● Material supplied
☆ ☆ ☆ ☆ ☆

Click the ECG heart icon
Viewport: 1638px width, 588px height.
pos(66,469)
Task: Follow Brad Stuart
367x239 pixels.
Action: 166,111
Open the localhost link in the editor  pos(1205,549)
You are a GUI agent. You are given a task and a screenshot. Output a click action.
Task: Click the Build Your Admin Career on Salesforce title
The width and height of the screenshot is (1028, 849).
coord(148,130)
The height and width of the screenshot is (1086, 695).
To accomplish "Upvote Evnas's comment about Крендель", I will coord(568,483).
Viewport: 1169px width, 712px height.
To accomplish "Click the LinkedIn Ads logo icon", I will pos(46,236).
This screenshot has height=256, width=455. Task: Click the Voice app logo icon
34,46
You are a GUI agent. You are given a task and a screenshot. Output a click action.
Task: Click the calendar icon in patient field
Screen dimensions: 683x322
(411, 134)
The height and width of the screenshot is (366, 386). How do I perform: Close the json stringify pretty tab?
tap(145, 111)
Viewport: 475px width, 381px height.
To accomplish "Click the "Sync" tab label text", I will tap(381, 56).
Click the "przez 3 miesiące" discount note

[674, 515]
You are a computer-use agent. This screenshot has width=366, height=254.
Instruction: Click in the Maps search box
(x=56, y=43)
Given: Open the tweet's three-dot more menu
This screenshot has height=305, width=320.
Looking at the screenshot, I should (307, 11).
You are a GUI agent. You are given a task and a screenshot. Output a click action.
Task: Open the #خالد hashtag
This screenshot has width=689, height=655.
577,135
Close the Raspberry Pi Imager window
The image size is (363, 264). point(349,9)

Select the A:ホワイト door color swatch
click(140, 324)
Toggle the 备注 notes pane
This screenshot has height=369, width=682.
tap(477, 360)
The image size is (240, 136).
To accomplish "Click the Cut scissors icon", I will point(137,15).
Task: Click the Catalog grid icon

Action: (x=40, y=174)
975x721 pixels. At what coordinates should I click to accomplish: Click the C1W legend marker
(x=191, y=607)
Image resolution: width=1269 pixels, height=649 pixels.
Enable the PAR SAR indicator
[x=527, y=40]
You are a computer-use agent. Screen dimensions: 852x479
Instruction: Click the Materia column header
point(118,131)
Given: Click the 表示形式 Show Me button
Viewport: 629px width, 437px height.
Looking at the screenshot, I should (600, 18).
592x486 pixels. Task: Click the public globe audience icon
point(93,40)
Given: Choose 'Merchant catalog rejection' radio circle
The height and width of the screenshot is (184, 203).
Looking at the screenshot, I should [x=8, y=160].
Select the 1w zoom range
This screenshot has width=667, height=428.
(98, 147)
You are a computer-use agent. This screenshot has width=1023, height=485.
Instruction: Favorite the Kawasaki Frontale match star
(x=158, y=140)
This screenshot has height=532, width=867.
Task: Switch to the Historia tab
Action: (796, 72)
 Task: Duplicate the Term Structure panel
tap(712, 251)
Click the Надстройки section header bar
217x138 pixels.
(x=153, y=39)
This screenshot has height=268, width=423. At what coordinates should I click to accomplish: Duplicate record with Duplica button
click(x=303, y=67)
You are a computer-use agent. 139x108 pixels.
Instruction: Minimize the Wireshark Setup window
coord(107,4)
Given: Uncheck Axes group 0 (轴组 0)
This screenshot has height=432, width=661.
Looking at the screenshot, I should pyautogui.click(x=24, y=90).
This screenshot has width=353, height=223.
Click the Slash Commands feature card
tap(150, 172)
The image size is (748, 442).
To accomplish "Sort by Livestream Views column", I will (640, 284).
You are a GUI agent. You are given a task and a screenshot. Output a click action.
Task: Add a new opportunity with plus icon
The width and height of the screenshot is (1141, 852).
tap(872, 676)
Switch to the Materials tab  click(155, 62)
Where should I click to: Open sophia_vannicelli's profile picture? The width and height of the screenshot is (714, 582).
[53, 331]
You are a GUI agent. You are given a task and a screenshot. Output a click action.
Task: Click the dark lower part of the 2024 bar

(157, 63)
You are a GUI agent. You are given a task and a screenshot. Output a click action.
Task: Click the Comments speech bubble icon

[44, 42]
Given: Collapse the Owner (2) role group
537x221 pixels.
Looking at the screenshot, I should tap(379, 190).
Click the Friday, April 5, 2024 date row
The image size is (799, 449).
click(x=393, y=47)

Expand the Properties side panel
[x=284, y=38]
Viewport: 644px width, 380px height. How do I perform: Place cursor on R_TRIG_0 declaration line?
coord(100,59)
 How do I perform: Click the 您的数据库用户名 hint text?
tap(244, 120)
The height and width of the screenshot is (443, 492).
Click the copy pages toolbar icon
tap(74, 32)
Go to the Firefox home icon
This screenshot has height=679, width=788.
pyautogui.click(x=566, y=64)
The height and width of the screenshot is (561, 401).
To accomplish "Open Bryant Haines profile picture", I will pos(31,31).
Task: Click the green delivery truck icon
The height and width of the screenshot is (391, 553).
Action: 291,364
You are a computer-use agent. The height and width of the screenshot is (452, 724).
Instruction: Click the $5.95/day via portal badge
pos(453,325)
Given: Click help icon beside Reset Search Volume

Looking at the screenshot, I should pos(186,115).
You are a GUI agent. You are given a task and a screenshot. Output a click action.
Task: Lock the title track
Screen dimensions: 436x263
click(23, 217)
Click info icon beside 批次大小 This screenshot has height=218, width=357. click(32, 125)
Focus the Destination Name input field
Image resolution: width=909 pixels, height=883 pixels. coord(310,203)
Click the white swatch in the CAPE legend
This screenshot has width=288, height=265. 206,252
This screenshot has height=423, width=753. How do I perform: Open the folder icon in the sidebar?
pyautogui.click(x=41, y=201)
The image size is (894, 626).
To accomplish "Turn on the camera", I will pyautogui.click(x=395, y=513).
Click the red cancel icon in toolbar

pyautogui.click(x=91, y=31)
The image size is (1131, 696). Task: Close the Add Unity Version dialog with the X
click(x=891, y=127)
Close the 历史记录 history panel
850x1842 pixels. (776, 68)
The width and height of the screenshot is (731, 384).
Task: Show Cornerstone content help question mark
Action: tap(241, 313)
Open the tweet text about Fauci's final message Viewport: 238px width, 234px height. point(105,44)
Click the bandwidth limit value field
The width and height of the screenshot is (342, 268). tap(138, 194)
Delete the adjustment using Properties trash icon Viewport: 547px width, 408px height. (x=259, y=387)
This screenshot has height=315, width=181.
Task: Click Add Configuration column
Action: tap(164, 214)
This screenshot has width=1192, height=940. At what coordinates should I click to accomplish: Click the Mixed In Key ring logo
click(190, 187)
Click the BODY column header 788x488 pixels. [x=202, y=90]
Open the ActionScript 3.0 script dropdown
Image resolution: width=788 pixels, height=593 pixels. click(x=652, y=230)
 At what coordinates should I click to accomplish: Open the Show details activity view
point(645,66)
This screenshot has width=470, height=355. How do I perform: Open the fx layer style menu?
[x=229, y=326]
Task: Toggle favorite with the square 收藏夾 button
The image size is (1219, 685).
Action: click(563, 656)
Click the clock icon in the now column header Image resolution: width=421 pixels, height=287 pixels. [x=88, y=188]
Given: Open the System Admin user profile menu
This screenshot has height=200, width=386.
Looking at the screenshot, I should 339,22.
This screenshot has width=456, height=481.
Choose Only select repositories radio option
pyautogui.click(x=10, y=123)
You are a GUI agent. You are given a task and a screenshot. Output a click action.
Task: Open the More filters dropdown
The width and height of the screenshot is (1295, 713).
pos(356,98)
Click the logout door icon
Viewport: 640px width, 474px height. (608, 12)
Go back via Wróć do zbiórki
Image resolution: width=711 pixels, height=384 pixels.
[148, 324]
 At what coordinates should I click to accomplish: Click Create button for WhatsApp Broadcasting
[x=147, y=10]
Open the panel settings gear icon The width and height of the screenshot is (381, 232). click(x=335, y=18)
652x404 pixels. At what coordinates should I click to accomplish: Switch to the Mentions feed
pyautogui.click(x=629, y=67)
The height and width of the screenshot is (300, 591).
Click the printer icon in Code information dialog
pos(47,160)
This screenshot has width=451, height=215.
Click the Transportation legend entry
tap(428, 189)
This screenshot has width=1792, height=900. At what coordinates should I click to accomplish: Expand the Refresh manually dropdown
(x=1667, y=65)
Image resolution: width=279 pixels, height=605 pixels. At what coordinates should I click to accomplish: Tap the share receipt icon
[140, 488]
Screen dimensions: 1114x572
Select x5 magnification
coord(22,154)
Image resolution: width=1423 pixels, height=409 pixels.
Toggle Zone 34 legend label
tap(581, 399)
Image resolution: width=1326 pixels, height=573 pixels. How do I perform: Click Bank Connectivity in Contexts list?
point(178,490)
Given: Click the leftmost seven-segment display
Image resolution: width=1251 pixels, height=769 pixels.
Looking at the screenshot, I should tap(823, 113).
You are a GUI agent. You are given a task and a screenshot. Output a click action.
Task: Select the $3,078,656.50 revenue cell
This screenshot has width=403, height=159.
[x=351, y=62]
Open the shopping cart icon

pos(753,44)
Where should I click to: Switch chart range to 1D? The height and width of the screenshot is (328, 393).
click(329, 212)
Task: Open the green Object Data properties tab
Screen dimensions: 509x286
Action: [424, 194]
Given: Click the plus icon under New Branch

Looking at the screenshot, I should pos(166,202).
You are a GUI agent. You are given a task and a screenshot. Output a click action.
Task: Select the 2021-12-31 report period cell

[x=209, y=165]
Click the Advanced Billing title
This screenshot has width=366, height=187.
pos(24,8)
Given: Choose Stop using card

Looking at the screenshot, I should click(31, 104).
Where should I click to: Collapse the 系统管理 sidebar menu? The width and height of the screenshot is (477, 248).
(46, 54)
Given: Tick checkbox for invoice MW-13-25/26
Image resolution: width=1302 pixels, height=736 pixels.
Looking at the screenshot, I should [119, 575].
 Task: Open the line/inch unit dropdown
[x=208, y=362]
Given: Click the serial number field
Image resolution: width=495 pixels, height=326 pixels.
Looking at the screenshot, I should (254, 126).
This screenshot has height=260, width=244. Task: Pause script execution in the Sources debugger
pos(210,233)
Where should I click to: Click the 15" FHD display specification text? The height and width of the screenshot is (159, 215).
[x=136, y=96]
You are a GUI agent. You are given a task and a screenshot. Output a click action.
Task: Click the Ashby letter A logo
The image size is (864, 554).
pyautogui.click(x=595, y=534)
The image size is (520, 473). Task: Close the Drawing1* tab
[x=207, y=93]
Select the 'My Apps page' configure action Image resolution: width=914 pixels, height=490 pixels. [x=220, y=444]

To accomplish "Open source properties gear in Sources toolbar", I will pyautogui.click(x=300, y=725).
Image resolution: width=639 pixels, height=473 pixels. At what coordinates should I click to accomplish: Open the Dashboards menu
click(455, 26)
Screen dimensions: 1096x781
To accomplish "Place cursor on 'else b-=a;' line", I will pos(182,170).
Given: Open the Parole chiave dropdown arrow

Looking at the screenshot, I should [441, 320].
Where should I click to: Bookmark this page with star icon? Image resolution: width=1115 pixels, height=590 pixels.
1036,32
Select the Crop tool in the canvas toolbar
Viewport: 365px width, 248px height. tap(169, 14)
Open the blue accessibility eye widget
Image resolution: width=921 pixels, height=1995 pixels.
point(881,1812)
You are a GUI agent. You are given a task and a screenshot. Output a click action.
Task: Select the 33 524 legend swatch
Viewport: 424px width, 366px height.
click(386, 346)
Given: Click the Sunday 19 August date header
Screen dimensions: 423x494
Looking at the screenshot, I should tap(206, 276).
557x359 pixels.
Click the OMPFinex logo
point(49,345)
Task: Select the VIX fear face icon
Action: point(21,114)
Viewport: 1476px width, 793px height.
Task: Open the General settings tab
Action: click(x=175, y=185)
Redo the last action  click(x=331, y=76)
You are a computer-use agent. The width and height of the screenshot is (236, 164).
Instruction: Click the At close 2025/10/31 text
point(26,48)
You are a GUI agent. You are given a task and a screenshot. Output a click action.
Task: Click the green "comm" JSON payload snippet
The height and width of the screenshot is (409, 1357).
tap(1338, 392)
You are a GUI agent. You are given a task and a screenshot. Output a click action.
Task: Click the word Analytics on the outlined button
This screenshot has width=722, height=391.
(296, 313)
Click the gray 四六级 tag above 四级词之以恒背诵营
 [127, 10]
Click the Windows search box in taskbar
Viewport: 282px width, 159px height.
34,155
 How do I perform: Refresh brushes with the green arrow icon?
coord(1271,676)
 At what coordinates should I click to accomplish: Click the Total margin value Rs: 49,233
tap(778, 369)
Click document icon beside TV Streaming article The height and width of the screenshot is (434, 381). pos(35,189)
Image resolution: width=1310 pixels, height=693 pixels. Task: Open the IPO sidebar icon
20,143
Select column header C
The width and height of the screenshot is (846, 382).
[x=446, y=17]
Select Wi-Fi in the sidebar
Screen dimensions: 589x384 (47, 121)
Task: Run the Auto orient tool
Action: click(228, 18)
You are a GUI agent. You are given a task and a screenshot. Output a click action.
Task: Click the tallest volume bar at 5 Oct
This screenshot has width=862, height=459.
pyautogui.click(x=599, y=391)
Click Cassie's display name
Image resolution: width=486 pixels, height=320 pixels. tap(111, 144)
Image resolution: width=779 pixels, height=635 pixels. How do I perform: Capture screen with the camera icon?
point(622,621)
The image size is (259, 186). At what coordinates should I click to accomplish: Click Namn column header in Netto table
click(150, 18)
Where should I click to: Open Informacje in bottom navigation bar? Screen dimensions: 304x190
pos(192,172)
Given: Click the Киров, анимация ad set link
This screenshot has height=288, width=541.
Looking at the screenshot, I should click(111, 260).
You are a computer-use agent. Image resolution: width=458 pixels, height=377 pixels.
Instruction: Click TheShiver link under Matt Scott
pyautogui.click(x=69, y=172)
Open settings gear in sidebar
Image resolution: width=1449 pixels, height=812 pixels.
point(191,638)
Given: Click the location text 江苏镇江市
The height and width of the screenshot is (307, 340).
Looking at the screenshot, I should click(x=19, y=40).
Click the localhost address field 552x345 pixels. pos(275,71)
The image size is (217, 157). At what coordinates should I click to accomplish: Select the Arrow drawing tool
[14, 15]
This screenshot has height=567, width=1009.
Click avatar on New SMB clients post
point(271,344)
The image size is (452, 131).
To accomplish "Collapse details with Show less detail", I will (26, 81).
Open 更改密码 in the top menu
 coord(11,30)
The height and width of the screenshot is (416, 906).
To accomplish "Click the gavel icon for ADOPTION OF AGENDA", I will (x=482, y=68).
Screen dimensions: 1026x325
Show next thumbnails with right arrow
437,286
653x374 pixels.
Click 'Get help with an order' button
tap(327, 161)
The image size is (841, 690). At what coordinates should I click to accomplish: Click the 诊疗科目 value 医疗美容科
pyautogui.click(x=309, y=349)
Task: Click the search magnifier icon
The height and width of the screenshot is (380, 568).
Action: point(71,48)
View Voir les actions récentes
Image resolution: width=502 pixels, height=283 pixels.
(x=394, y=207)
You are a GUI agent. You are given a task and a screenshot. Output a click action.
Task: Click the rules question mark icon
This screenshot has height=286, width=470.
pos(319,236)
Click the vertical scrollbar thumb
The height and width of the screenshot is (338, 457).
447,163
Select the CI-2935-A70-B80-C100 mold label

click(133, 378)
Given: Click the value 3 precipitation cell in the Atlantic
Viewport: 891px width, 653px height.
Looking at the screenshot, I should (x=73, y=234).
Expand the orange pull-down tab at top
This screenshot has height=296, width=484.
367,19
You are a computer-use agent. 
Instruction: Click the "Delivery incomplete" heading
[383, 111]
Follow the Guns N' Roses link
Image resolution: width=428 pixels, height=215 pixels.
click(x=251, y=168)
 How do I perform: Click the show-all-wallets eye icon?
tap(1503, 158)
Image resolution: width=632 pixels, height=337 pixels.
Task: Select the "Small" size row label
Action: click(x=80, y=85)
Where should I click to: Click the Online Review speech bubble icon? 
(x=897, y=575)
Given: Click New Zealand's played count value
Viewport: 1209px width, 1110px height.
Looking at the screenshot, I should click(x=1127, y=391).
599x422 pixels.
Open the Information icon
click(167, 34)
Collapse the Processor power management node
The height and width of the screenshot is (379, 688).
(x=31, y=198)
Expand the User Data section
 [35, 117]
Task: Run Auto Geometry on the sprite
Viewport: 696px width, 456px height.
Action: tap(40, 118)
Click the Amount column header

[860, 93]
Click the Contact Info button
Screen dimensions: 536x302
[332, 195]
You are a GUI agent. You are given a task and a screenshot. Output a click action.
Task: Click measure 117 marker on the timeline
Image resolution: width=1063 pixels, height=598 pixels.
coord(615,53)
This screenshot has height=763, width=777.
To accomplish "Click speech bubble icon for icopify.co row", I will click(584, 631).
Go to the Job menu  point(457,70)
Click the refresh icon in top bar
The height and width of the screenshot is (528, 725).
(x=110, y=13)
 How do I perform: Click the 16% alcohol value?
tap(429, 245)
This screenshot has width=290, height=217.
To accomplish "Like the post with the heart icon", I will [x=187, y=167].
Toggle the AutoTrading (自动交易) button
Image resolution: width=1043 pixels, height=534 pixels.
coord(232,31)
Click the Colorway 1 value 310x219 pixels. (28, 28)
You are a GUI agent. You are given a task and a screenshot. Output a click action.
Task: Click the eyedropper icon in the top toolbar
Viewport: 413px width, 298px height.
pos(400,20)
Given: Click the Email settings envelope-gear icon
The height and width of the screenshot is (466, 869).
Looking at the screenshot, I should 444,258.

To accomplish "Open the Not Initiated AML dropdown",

☆ ☆ ☆ ☆ ☆

● Task instructions
Within the listing above, find every line containing the string "group" and return it.

● Solution for this exercise
Given: Uncheck Axes group 0 (轴组 0)
Given: Collapse the Owner (2) role group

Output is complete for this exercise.